Administering vaccines is not just about giving an injection. It involves procurement, logistics, cold chain management, trained human resources, and information systems.

In 2025, Peru achieved an important milestone, piloting an offline application for vaccination registration in targeted areas of Amazonas, Loreto, and Madre de Dios, isolated areas located along the borders with Ecuador, Colombia, and Bolivia. Developed by PAHO and the Ministry of Health—with support from the German Agency for International Cooperation (GIZ)—this tool improves data quality, prevents information loss, and reduces errors associated with paper records, allowing coverage and gaps to be reflected more accurately.

Mariela recalls a mother who stopped attending checkups because a vaccine caused her baby to develop a fever: “We went three times. On the third visit she said she would come only for the checkup, without vaccination. We told her that was fine, that she should come anyway. And once she was there, she agreed again. Now she comes on time and asks me, ‘Will there be another vaccine at one year?’ That made me happy.”

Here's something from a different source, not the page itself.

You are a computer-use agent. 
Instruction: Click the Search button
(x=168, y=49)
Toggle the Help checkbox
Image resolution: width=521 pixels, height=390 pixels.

In this context, PAHO also provides technical assistance in community communication, an urgent need in some regions. “PAHO has helped us strengthen communication, because that is a critical bottleneck,” says Sonia García in Puno. Her colleague Graciela Santos adds: “We have found it helpful to focus on training our nurses in interpersonal skills and empathy—how to reach users and address their fears. We are reaching the goal, slowly but surely.”

For many brigades, these moments make all the effort worthwhile. “One of the most beautiful moments is when you arrive at a home, and the family welcomes you with immense gratitude. You see it in their eyes, when they shake your hand and say, ‘Thank you for taking the time to come all the way here,’” says Nadia.

Because vaccination figures are not just numbers. They are the result of a complex system of components that make it possible for vaccines to reach people. But above all, they are the result of conversations—sometimes long ones—that require patience and empathy. They are collective acts that push back against fear and misinformation and, with greater trust, move toward equitable protection across Peru’s diverse geography, leaving no one behind.